Mac n Cheese, the ultimate comfort food, the pinnacle of all things cheesy. Everyone loves it. It’s classic, it’s delicious and it pleases even the pickiest eater. Using butternut squash is a great way to add flavor, slash the fat and add valuable nutrients to a timeless classic.
Simply make the butternut puree first by cooking small chunks of squash in water and then blend it to create a smooth velvety texture. It’s important to add the cooking liquid because it contains all the important vitamins lost during boiling.
Wanna take it a step further? Add a generous amount of salt, pepper and fat free half & half and you got yourself a delicious butternut squash soup. Since this recipe only calls for half of the squash I say it’s a fine idea.

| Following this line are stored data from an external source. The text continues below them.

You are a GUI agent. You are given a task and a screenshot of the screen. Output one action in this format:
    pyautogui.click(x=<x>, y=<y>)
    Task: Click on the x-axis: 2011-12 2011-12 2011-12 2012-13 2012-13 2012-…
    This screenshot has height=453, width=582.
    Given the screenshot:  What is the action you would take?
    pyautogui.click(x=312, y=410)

Of course, you can also roast it and make a delicious salad with walnuts, greens and blue cheese crumbles.
I’m getting myself pretty hungry here.
You’ll just have to make it for yourself.
Have a fabulous weekend.
- ½ butternut squash, peeled and cubed
- 1 lb shell pasta
- 4 oz yellow cheddar cheese, shredded
- ½ onion, finely chopped
- 3 garlic cloves, minced
- ¼ cup 1% milk
- 3 tbsp reduced fat cream cheese
- 1 tsp fresh thyme
- bacon, cut into small strips, optional
- salt to taste
- In a large skillet, brown bacon, if using. Using a slotted spoon, transfer it to a paper towel lined plate. Set aside.
- Drain most of the fat reserving 1 tbsp.

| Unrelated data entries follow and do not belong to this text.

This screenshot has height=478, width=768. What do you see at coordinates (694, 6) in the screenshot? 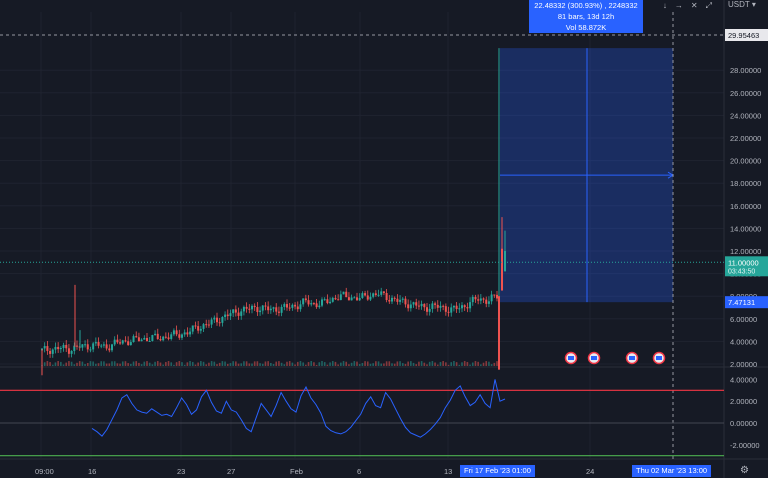
I see `close-icon: ✕` at bounding box center [694, 6].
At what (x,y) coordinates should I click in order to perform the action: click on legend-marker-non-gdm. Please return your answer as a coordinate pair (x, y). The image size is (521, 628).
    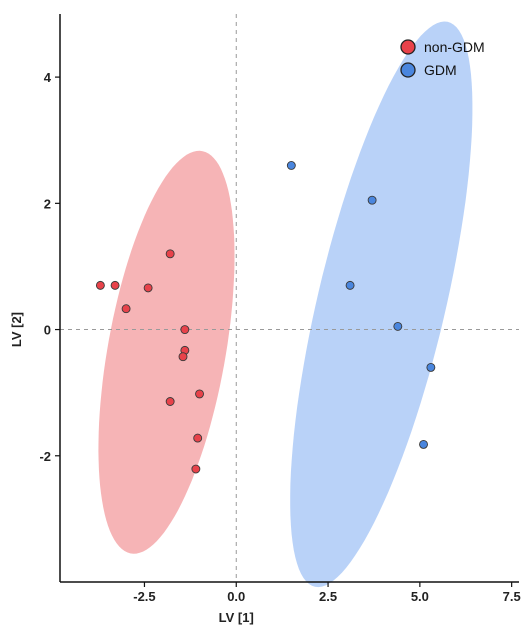
    Looking at the image, I should click on (408, 47).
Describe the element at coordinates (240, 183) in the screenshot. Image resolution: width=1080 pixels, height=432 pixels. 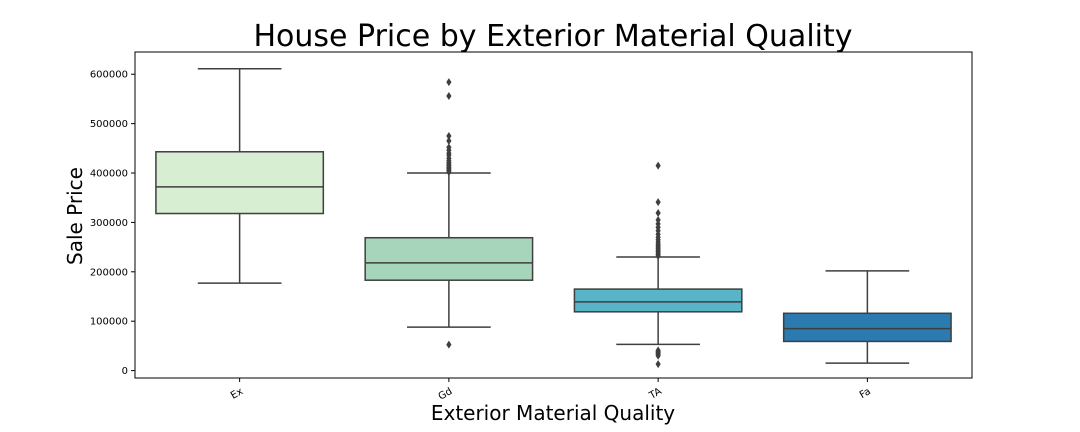
I see `box-Ex` at that location.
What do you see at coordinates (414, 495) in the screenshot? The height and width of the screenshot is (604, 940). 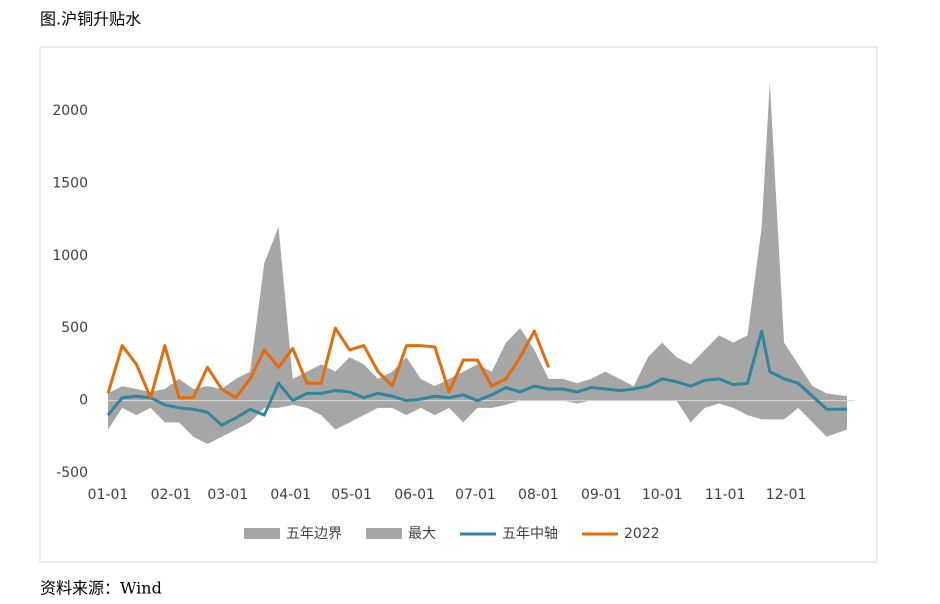 I see `x-tick-label: 06-01` at bounding box center [414, 495].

- Add butternut squash to a medium sauce pan, cover with just enough water and bring to a boil. Cook about 15-20 minutes until the squash is nice and soft. Transfer to a blender with some of the cooking liquid and blend until smooth adding more cooking liquid if necessary. Add milk and salt to taste and blend to combine.
- Bring a pot of water to a boil, cook pasta shells according to package instructions. Drain.

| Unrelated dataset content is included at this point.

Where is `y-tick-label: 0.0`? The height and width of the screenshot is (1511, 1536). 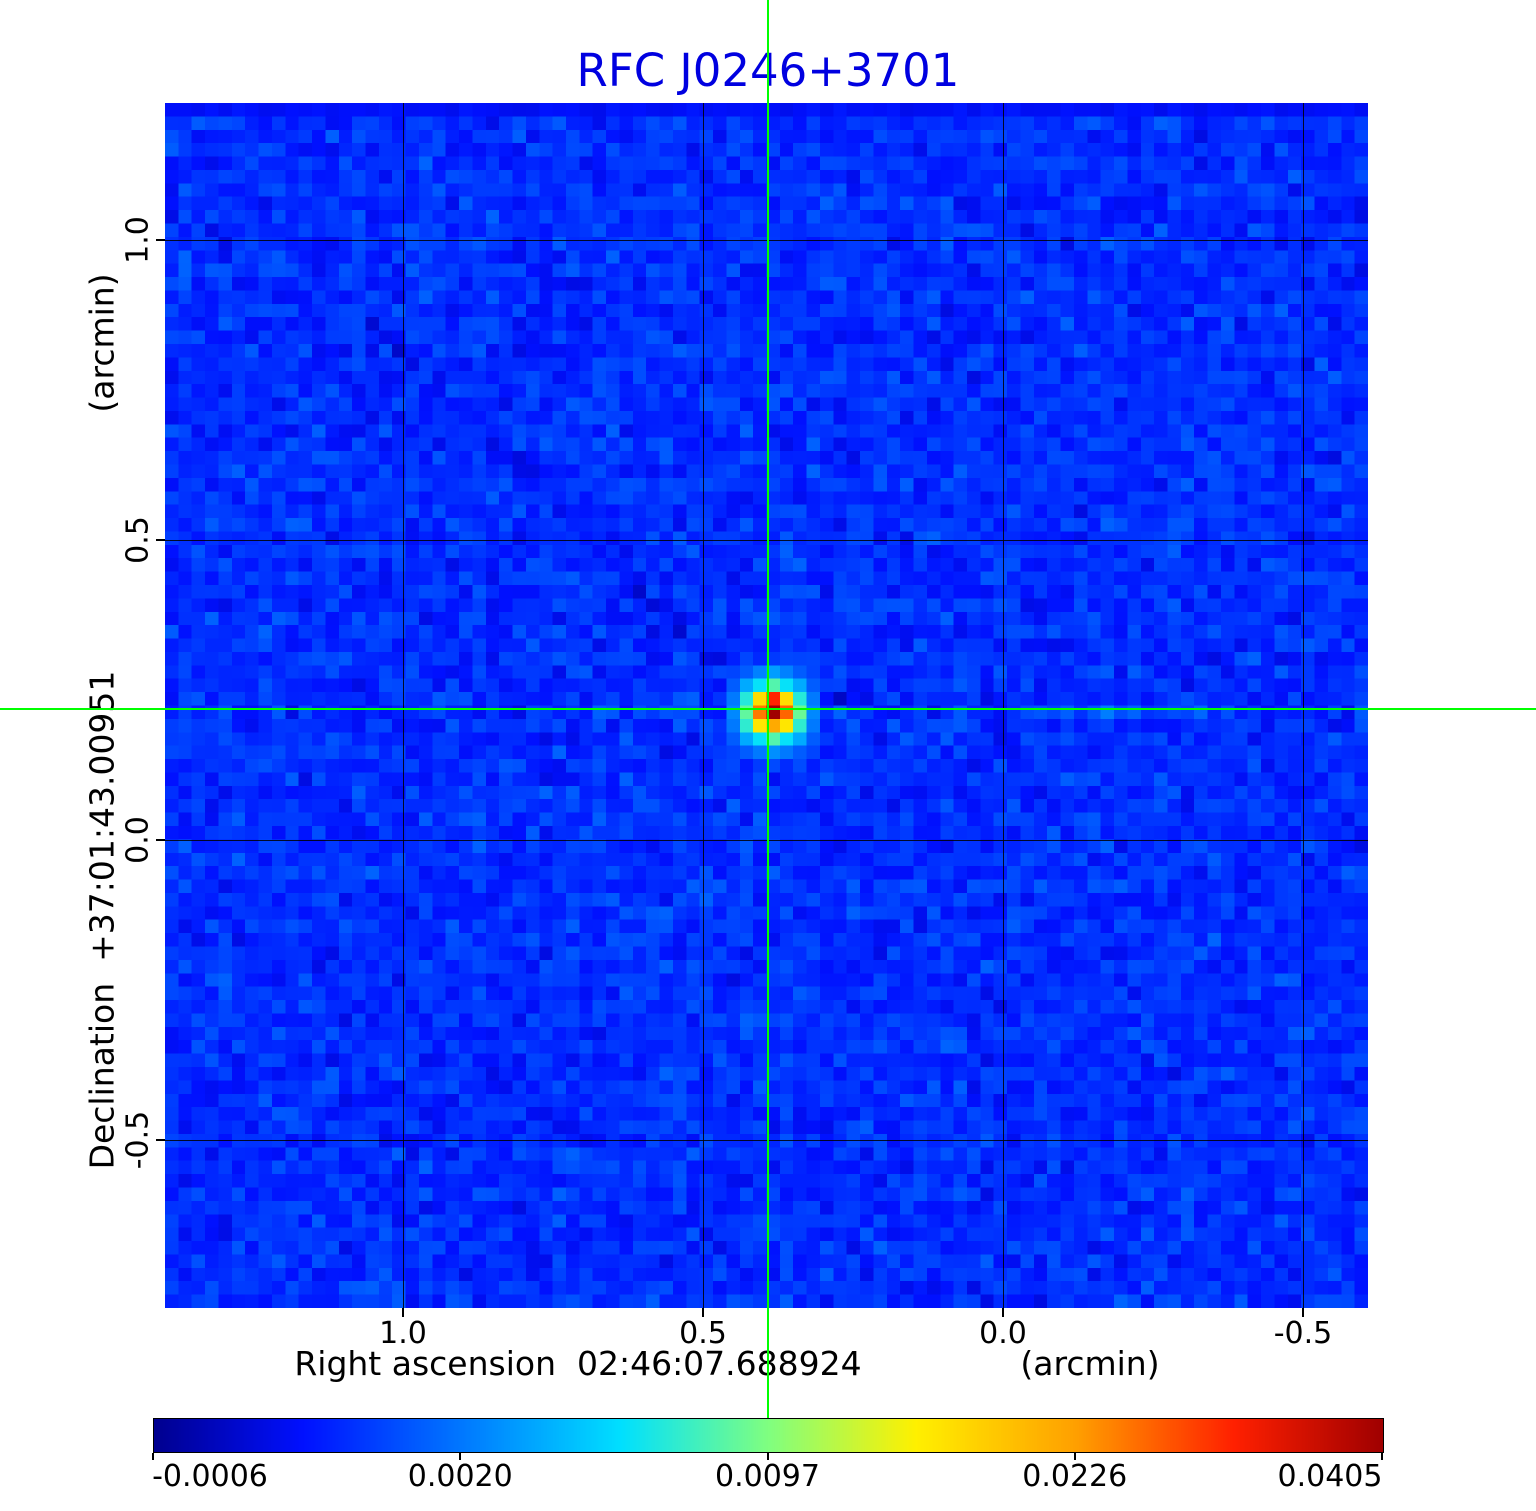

- To the skillet with the reserved bacon fat, add onion, garlic and thyme. Cook until the onion starts to caramelize, about 15-20 minutes.
- Stir in cream cheese, pasta, butternut puree and cheddar cheese, reserving about ¼ cup.
- Stir to combine, transfer to a baking dish, top with remaining cheddar cheese and bacon crumbles. Bake under a broiler until the cheese melts about 5 minutes. Keep an eye on it or the cheese can burn.